Gelişmiş Arama İçin Tıklayınız!

AH BİR ZENGİN OLSAM!

Eski zaman zenginlerinin eli ve evi açıktı. Yedirirler, içirirler, yüzlerce insan giydirip kuşatırlar, mahalle fakir fukarasını gözetirlerdi.
10 Şubat 2025 Pazartesi
10.02.2025

Eskiler “Sıcak ile zenginlikten zarar gelmez” derdi. Ama zenginlerin derdinin daha fazla olduğu da belli bir şeydir. Üstelik zengini hayırsız evlat mahveder derler. Zengin, Farsça taş manasına seng kelimesinden gelir. Taş gibi ağır çeker demektir. Eski Türkçede zengine bay denir.

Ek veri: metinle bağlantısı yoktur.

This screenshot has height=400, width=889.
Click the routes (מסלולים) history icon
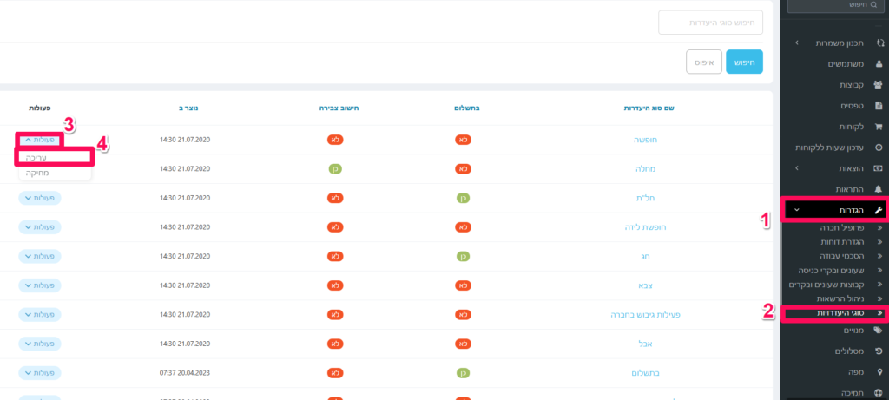(x=879, y=351)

Damdaki Kemancı’nın “Ah bir zengin olsam!” şarkısı meşhurdur. Çokları zengin olsa ne yapacağını bilmez veya şaşırır. Gençler kolay yoldan zengin olunacağını zannederler. Öyle olmadığını anlayınca servetin ancak kumar, borsa, kaçakçılık gibi yollardan elde edildiğini düşünürler. Böylesi vardır elbette.

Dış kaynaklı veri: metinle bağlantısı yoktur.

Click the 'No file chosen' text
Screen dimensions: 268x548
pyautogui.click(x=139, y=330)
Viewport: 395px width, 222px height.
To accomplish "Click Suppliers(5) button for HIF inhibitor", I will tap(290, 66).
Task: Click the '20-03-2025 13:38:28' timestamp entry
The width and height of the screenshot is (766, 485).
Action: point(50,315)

Ama zenginliğe, çalışmakla, sabırla ve bir de talihin yardımıyla basamak basamak çıkarak ulaşılır. Bunun için meşhur zenginlerin hatıratlarını okumak iyidir. Saniyelerini boş geçirmedikleri görülür. Şimdi herkes paraya taliptir, çalışmaya değil... Aksi takdirde, zenginin malı züğürdün çenesini yorar!

Üç kişiye acınır!

Para darlığının her zaman hüküm sürdüğü Osmanlı cemiyetinde şimdiki manada zengine rastlanmazdı. Zengin denenler, geniş arazilere sayısız hizmetkârlara sahip kişizadelerdi. Ama çoğunun cebinde beş parası olmadığı olurdu.

Sultan Hamid devrinde, kuşağında veya koynunda gizlice getirdiği bir miktar altın sermaye ile bir köylünün, birkaç sene zarfında, düğününe nazırlar gelecek kadar mevki, servet yapmış bir tüccar olması imkânsızdı. Zira ticaret âlemi o devirde ananelere bağlı, zenginlik ise zamana muhtaçtı. Türedi iş adamı çok güç ve çok geç yetişirdi.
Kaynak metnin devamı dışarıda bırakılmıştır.